La Habana

21 de febrero, 11.30 h

Le ordenó a Kamchatka que se sentara a la sombra del muro, alejado de las prendas militares, y se guardó el silbato metálico en el bolsillo de la camisa. Hubiese jurado que alguien daba gritos afuera. Pasó a su cuarto a recoger la Luger y con ella bajo la camisa subió al segundo piso de la vivienda principal.

Por entre las cortinas vio a una miliciana frente a la casa. Tendría treinta años, andaba con tubos en el pelo y sin arma. Dudó entre atenderla o no, pero prefirió hacerlo para que ella no entrara en sospechas.

—¿Está la compañera Ángeles? —preguntó la miliciana en cuanto él abrió. Por su mirada intuyó que ella estaba al tanto de su existencia. Seguramente la vieja le había informado que tenía un pensionista de largo plazo y ella venía a confirmar su identidad o simplemente a cobrar la mordida para guardar el secreto.

—No está.

—¿No está? ¿Y dónde anda la compañera Ángeles ahora, mi vida?

—Me parece que visitando a familiares en Cienfuegos.

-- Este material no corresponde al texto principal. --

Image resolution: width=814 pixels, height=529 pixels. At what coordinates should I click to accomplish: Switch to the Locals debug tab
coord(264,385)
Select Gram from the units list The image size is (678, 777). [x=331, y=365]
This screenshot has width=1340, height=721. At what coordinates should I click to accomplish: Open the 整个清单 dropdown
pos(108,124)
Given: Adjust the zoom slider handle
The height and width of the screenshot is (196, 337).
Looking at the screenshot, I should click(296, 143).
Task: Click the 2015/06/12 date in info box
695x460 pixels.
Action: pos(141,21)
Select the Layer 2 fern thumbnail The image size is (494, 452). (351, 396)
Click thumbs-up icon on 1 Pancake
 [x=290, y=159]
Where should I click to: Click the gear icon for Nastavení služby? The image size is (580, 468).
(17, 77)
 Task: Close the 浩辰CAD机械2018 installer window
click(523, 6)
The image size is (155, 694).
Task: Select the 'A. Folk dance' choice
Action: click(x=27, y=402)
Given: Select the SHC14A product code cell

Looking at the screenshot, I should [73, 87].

En cierto modo, no mentía. Ángeles le había comentado que los únicos familiares que tenía en la isla vivían en Cienfuegos y eran miembros de la antigua aristocracia de esa zona. Probablemente la miliciana también lo supiese. No sospecharía. No se imaginaría que la vieja estaba sepultada en el jardín, cerca de la piscina. La había enterrado la noche anterior, mientras Kamchatka ladraba descontrolado. Ahora sí el animal estaba sufriendo psicológicamente los rigores de tanto cambio, algo que, como afirmaba Boris Malévich durante los entrenamientos en Rusia, podía arruinar su misión. Al hallarlo entre unos matorrales de Miramar, nada lejos de la embajada que visitaba el Comandante, Kamchatka no había obedecido a sus llamados y había estado a punto de morderlo cuando intentó atarlo a la correa. Definitivamente el animal necesitaba más compañía y adiestramiento para recuperar su estabilidad emocional, de lo contrario fallaría en el momento decisivo, tal como se lo había advertido Malévich.

—¿Y te dejó a ti solito a cargo de la vivienda? —preguntó la miliciana con cierta coquetería. Marcaba con las manos en la cintura su portentoso caderamen.

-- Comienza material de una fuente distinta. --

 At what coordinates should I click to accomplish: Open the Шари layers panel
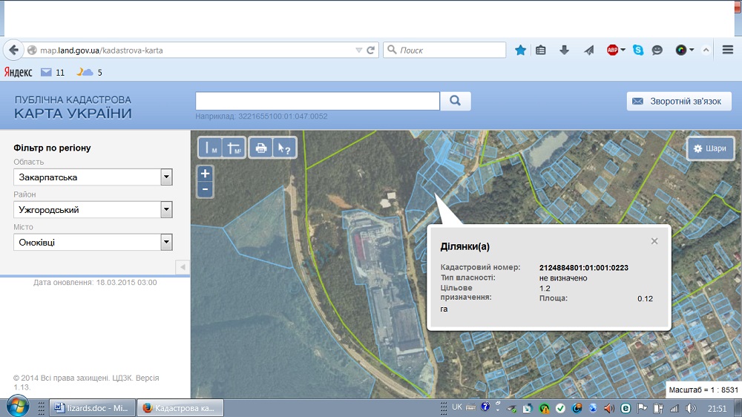[x=710, y=148]
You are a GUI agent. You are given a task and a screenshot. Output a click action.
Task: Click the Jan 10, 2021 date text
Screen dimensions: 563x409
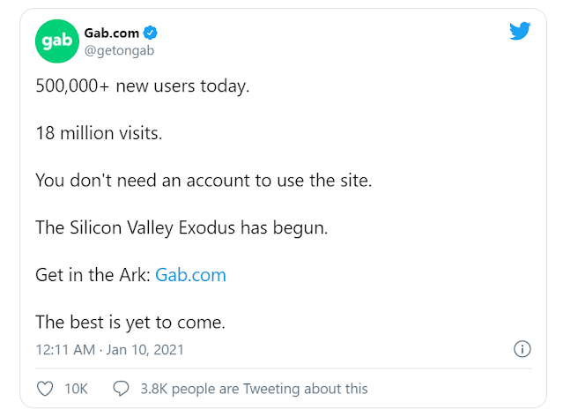(x=144, y=350)
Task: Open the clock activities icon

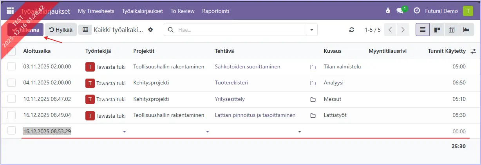Action: pyautogui.click(x=417, y=11)
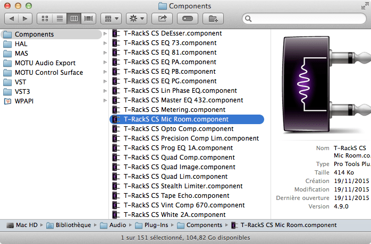371x244 pixels.
Task: Select the HAL folder in column
Action: coord(21,44)
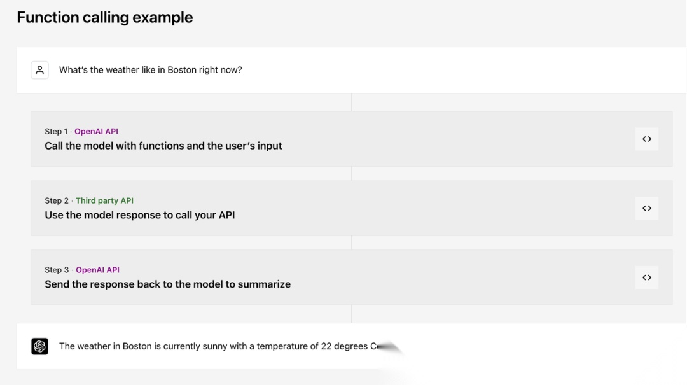Viewport: 687px width, 385px height.
Task: Click the "Function calling example" heading
Action: (105, 17)
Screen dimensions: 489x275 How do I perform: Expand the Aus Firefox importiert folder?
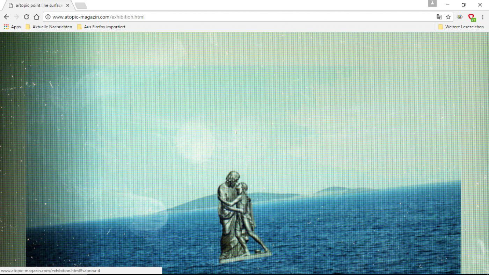[x=101, y=27]
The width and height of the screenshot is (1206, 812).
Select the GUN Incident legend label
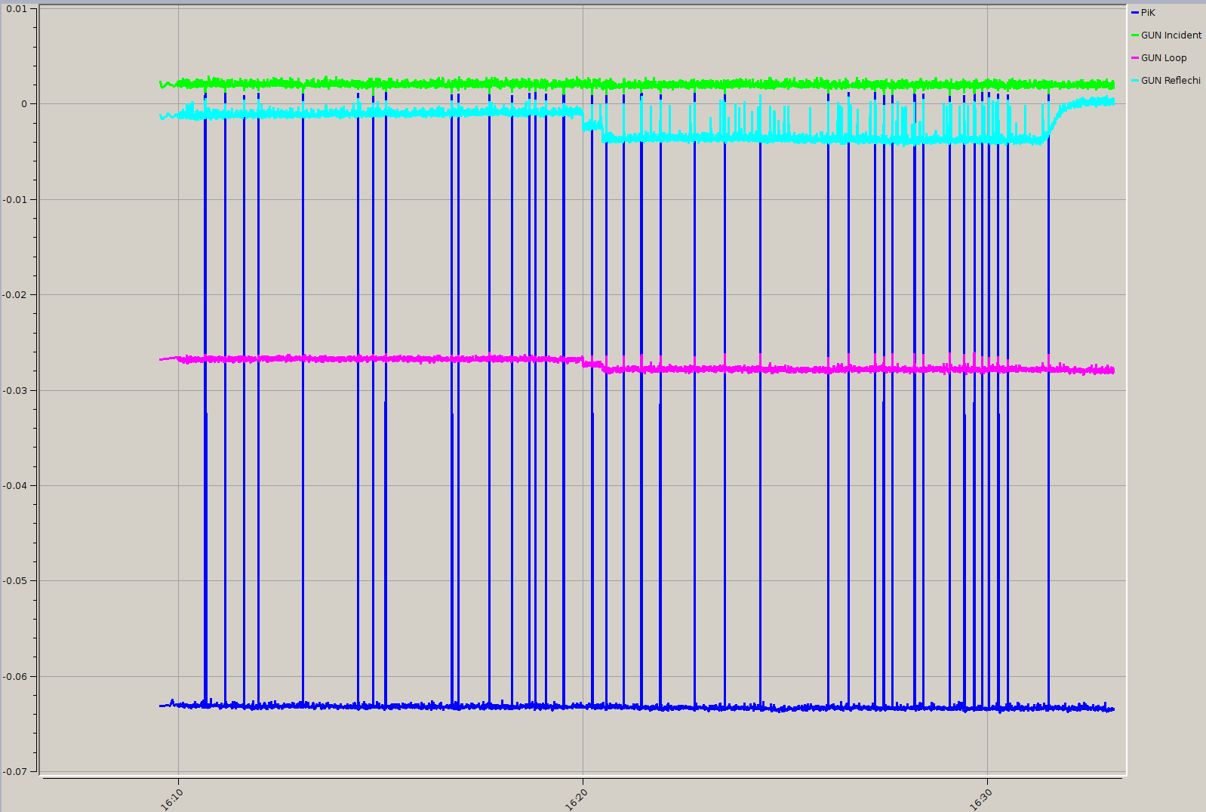point(1171,35)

Era una mujer de piel tostada, labios carnosos y ojos pardos, penetrantes, y llevaba desabotonados los primeros botones de la blusa, dejando ver entre sus pliegues el nacimiento de sus pechos. Lucio pensó que debía llamar a Lety Lazo al paladar para que se vieran en el apartamento del diplomático por un rato, pues el deseo en ese aire húmedo y caliente lo torturaba.

—¿No te dijo cuándo volvía? —insistió la miliciana.

—Creo que en una semana.

—Que confianza la de esta Ángeles, por Dios. Como cambia la gente —barruntó.

—¿A qué se refiere?

—Que hasta hace poco desconfiaba de cualquier huésped. Vamos, no debería yo contarte eso, pero así mismo era. Menos mal que cambió, porque yo misma le dije que así no podía seguir viviendo… En fin, cuando llegue dile que Teresa, la del CDR, estuvo aquí y que necesita hablar unas palabritas con ella.

—Se lo diré en tu nombre.

—¿Y tú, de dónde eres, chico?

—De Venezuela. Ando de turista por acá.

—¿Venezolano de Caracas?

—Sí, criado allá.

—¡Qué curioso! Yo tengo un cuñado de Caracas y juraría que tú no hablas como un caraqueño, muchacho. O tal vez es el Ronald quien no es de allá y nos está embaucando —reclamó ella antes de alejarse moviendo salerosa las caderas.